### WHAT IS REQUIRED
Rewrite the rows below, starting at the line that has "Click copy icon next to ID 93" and stopping after the line that has "pyautogui.click(x=432, y=197)", with "green" changed to "amber" and everything else left as is. Output only those lines.

### SUPPLIED RECORDS

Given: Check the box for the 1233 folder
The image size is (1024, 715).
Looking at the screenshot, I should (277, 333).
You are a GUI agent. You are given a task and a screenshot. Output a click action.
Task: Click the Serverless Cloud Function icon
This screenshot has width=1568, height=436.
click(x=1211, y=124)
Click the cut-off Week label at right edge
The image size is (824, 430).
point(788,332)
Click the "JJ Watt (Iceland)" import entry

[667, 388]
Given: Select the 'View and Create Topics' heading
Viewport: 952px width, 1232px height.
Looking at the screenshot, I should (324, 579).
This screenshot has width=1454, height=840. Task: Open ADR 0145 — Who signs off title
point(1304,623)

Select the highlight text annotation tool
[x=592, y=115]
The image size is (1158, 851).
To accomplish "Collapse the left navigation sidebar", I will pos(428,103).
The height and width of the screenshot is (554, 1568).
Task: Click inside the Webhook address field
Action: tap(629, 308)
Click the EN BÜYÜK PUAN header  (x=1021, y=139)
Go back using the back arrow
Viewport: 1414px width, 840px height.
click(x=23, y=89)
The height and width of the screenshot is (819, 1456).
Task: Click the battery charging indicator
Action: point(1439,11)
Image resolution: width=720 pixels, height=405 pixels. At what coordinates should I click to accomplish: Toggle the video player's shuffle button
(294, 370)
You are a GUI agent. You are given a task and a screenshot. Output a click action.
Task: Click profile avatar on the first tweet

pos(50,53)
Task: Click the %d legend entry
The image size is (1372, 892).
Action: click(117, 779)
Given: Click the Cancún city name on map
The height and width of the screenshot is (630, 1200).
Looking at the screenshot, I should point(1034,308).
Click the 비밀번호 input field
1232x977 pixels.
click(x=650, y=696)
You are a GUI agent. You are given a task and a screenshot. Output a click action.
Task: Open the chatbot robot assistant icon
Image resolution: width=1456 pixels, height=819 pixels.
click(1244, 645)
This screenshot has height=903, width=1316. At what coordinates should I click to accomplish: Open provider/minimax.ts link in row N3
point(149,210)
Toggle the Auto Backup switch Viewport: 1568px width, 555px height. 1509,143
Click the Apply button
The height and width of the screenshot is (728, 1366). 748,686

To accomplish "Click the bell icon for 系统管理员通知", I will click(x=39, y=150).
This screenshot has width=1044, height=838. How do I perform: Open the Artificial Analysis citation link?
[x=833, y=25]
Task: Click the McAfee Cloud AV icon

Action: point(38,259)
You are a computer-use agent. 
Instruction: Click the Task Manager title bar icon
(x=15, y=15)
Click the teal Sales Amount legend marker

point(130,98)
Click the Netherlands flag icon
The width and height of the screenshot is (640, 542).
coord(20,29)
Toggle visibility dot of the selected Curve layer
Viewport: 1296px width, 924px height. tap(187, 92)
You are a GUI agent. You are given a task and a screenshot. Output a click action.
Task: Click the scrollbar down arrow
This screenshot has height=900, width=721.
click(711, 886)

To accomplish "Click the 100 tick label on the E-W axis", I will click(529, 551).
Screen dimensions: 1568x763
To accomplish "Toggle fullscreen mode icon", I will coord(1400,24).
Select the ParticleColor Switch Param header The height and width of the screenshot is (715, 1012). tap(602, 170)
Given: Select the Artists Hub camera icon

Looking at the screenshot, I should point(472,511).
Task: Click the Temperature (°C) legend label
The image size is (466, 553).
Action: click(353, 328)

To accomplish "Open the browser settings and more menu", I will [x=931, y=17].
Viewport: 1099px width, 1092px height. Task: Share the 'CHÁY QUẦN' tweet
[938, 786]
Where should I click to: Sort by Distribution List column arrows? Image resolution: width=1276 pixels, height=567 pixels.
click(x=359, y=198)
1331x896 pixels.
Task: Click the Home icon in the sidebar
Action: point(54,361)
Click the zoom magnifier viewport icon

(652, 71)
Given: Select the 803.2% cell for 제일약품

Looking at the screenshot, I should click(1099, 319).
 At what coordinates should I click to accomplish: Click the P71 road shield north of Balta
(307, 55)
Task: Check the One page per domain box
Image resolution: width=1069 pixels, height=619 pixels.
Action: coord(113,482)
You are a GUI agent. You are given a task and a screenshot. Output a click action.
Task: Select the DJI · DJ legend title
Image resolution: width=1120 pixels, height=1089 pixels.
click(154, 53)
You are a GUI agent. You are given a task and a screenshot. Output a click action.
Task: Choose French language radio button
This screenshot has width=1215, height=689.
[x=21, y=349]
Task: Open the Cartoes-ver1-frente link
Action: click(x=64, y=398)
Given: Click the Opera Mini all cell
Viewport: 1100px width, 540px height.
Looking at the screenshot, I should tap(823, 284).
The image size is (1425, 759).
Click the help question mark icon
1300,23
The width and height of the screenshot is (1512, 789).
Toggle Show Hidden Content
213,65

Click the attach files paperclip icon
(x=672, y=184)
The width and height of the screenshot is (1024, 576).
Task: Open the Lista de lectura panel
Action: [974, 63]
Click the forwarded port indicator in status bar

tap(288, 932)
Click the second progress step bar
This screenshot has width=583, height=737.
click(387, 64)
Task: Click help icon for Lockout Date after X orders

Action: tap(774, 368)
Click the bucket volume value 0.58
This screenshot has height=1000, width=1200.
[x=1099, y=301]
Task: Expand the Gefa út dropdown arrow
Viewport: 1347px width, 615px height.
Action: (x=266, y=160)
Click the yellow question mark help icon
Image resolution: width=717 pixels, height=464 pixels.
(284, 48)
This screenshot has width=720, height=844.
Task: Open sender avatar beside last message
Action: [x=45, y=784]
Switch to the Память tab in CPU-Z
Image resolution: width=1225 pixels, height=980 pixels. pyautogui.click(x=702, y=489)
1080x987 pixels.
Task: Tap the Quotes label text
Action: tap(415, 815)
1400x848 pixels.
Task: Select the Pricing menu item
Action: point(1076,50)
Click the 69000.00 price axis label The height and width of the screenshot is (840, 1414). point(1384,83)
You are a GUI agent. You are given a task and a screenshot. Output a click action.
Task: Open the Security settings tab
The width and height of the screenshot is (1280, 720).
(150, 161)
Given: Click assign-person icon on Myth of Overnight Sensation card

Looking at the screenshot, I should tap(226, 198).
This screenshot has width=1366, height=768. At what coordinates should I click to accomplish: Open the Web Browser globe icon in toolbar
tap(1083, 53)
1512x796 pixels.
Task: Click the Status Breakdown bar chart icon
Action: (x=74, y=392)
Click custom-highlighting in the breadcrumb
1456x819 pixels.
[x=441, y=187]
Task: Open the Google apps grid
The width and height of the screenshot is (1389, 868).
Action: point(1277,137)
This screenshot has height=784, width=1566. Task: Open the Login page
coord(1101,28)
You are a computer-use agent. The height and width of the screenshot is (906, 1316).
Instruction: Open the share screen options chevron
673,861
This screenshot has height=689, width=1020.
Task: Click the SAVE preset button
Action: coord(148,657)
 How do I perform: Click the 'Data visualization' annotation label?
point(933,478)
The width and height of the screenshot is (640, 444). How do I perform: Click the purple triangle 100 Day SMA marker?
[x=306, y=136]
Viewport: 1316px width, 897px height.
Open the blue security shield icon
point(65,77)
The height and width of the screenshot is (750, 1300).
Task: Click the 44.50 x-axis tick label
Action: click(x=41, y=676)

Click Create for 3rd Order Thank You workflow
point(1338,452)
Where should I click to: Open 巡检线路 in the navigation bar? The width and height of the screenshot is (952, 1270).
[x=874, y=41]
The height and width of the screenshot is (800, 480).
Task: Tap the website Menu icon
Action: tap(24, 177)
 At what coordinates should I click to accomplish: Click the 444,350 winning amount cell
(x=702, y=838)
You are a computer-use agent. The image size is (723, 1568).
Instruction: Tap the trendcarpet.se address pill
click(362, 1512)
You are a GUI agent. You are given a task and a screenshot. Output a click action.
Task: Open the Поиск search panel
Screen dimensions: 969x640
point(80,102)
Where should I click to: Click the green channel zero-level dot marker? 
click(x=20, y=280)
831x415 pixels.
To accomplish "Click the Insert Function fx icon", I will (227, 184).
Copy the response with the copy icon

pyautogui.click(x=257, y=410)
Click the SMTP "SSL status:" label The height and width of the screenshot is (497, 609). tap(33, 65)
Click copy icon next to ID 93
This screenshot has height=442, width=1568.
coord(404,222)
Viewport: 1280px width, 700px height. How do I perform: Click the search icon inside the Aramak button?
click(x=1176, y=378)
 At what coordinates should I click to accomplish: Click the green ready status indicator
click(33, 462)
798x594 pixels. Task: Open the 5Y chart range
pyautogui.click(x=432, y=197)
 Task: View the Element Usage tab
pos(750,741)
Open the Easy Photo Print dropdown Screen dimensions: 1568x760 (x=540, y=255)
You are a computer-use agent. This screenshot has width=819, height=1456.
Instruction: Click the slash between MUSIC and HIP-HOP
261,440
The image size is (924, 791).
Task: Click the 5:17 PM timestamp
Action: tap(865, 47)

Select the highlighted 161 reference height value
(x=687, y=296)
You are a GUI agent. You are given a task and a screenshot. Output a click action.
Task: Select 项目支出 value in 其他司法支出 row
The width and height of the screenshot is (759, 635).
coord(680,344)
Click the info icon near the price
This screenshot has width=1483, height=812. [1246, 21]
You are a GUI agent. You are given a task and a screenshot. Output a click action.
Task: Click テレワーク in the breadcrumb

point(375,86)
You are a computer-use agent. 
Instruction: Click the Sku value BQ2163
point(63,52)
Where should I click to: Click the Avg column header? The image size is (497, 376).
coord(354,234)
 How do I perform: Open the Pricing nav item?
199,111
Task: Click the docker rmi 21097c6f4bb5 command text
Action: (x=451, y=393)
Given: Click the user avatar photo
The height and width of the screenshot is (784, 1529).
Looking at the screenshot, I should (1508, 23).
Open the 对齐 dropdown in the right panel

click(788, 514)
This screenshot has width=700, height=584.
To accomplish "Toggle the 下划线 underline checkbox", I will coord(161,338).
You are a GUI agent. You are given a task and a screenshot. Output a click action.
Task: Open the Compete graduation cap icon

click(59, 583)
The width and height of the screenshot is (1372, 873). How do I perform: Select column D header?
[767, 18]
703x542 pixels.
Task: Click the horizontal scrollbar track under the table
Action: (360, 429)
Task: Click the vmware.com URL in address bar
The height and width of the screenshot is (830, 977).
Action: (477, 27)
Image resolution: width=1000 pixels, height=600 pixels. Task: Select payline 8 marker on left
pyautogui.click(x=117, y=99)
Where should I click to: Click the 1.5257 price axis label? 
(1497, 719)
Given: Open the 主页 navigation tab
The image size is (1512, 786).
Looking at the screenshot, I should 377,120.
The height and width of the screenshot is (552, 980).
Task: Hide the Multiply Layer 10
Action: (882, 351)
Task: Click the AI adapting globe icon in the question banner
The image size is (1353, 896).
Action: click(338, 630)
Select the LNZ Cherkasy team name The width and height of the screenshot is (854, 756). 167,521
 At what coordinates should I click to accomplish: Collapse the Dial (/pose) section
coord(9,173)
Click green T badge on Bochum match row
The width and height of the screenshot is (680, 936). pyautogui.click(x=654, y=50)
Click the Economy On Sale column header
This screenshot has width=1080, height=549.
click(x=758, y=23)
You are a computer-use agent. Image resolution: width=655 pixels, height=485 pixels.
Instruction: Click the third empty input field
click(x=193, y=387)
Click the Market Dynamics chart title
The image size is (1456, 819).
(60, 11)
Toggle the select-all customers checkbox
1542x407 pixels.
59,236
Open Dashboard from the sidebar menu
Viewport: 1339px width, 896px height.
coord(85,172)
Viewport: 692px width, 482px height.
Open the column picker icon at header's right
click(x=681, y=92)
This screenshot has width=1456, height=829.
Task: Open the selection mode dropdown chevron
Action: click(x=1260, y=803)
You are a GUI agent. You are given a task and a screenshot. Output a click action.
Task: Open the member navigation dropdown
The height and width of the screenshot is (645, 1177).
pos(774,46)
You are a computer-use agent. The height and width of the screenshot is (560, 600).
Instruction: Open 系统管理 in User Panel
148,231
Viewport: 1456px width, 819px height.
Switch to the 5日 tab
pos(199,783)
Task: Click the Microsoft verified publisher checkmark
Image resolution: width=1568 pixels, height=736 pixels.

######

### EXERCISE ANSWER
Click copy icon next to ID 93
This screenshot has height=442, width=1568.
coord(404,222)
Viewport: 1280px width, 700px height. How do I perform: Click the search icon inside the Aramak button?
click(x=1176, y=378)
 At what coordinates should I click to accomplish: Click the amber ready status indicator
click(33, 462)
798x594 pixels. Task: Open the 5Y chart range
pyautogui.click(x=432, y=197)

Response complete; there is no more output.